> What you are asked to do: Please give back, exactly as written, the lines from the line with "Where should I" to the line with "Collapse the Related" in the listing below, leaving out all pictures.

> Supplied material:
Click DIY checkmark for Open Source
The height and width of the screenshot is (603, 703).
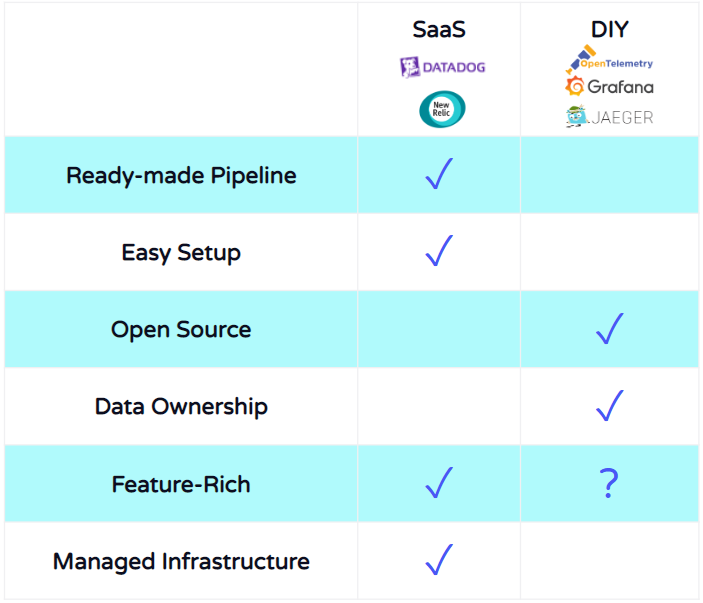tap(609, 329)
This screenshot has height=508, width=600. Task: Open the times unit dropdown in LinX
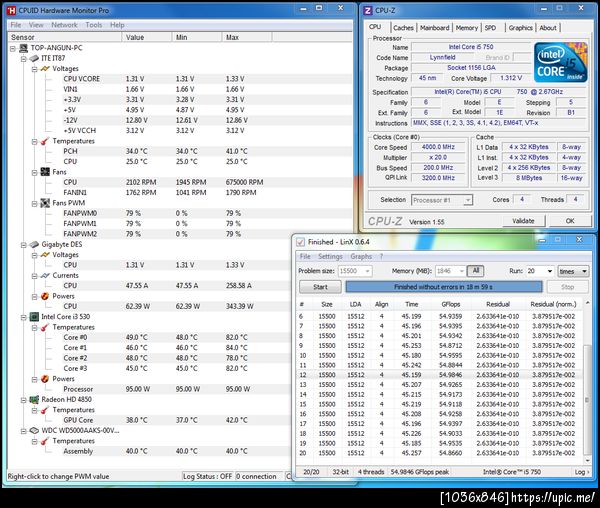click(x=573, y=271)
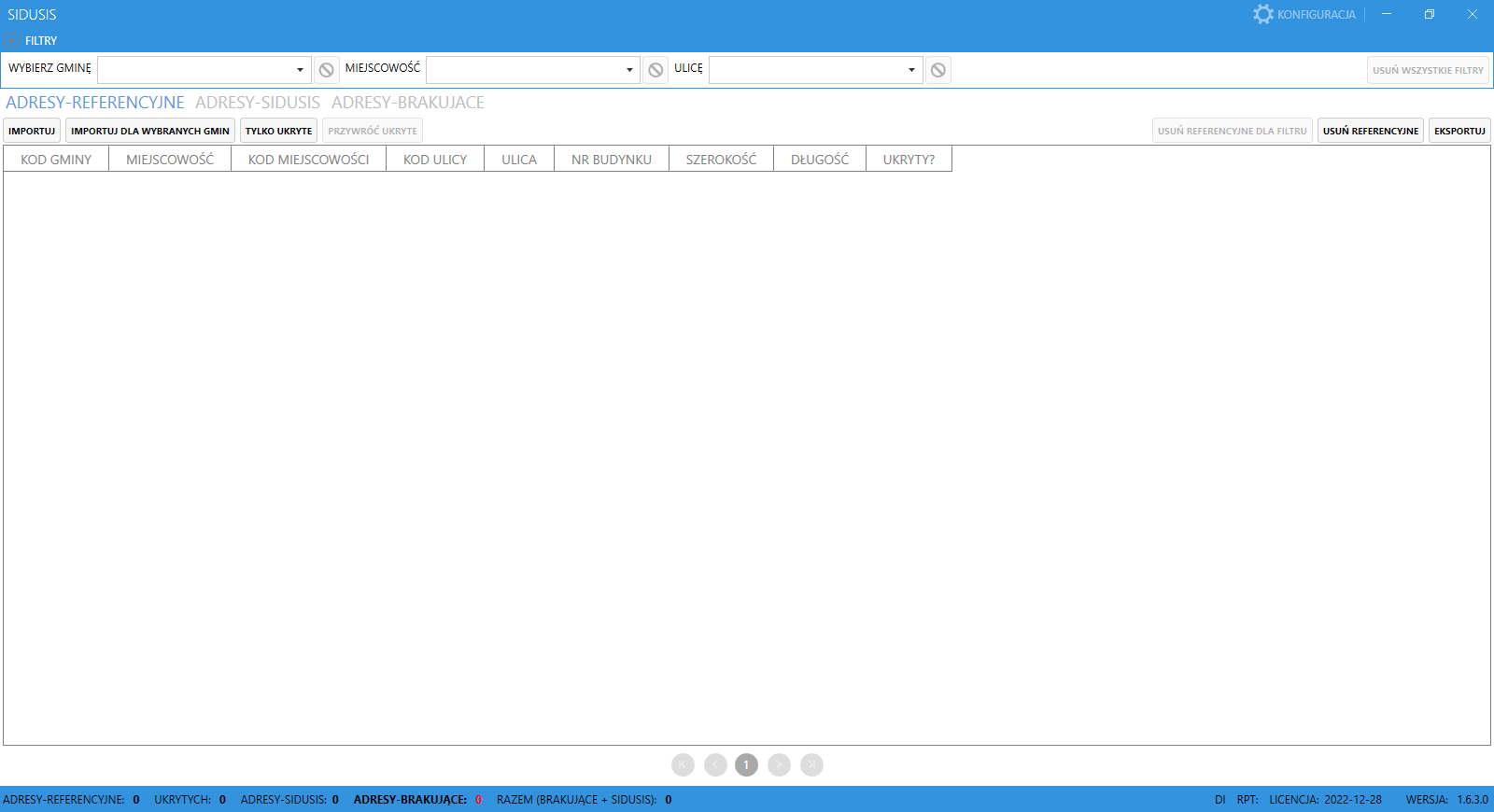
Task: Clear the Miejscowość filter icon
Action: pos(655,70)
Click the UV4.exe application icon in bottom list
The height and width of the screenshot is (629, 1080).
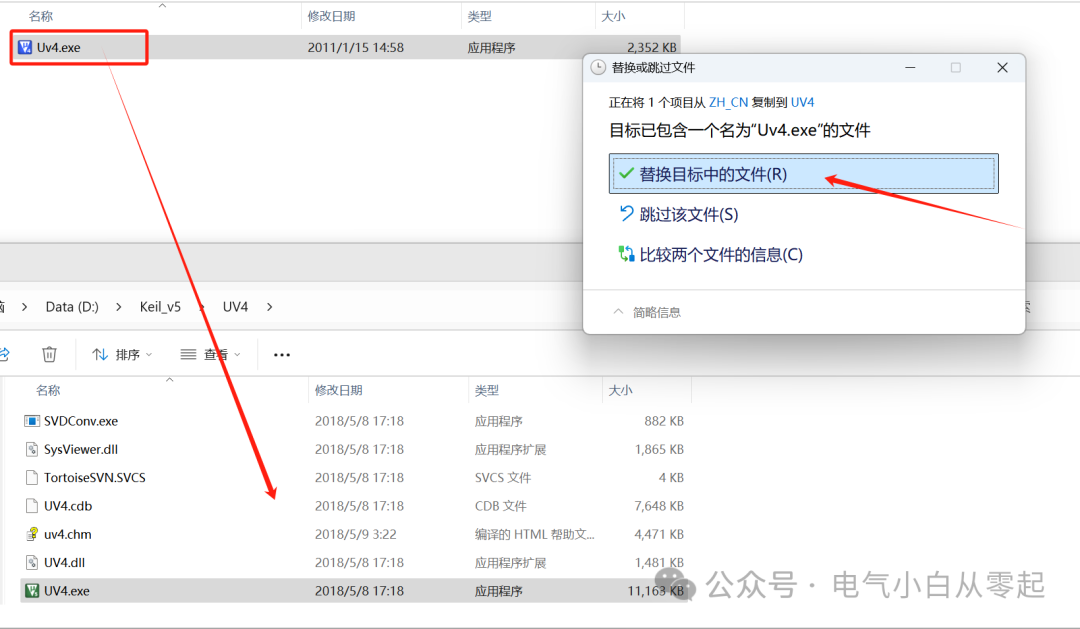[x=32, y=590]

* * *

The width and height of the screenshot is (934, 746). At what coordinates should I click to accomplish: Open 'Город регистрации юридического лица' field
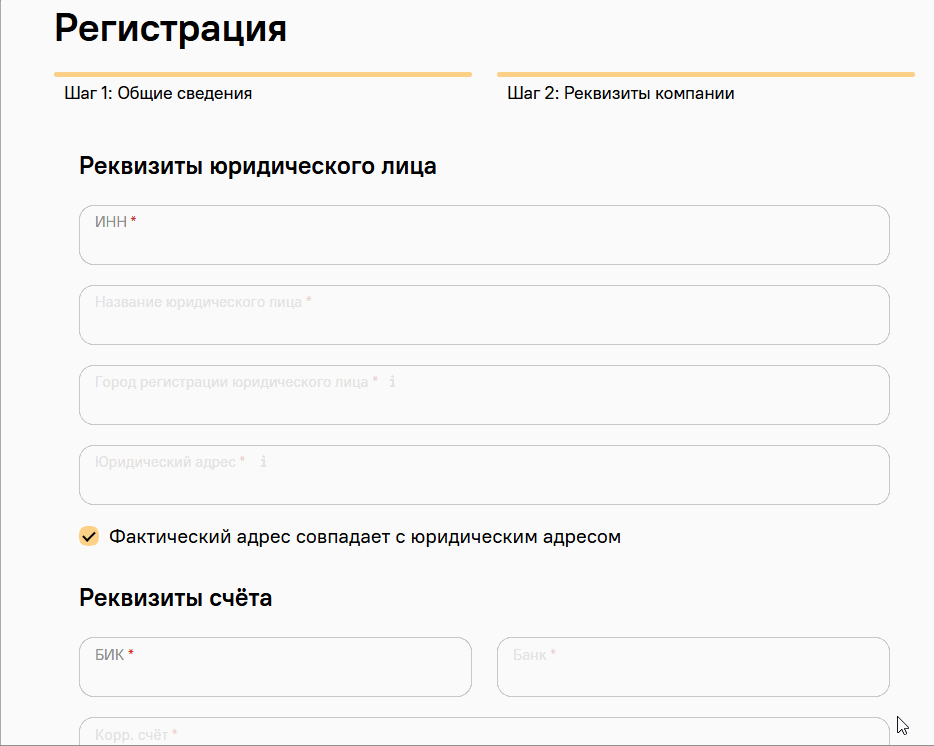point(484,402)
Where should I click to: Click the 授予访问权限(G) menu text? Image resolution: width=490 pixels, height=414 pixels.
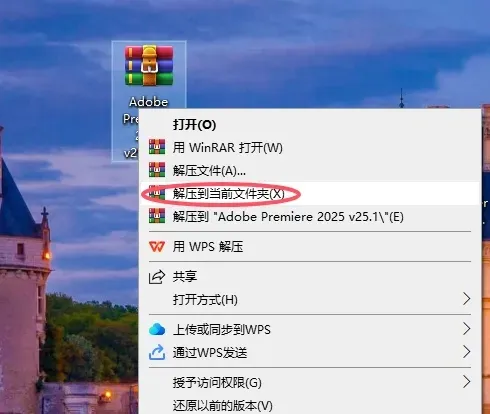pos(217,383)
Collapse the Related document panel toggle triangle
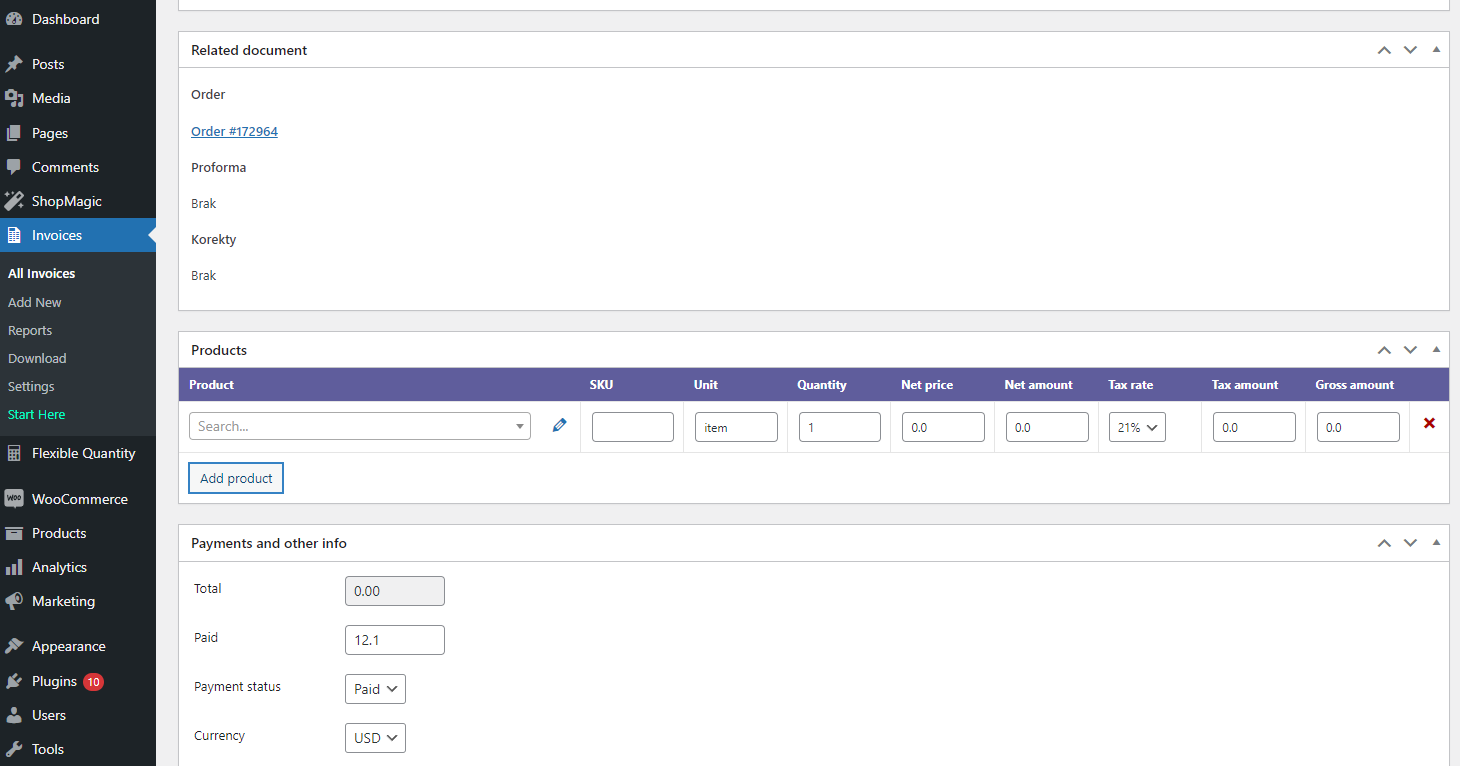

> Task response:
Where should I click to: Click the 授予访问权限(G) menu text? Image resolution: width=490 pixels, height=414 pixels.
pos(217,383)
Collapse the Related document panel toggle triangle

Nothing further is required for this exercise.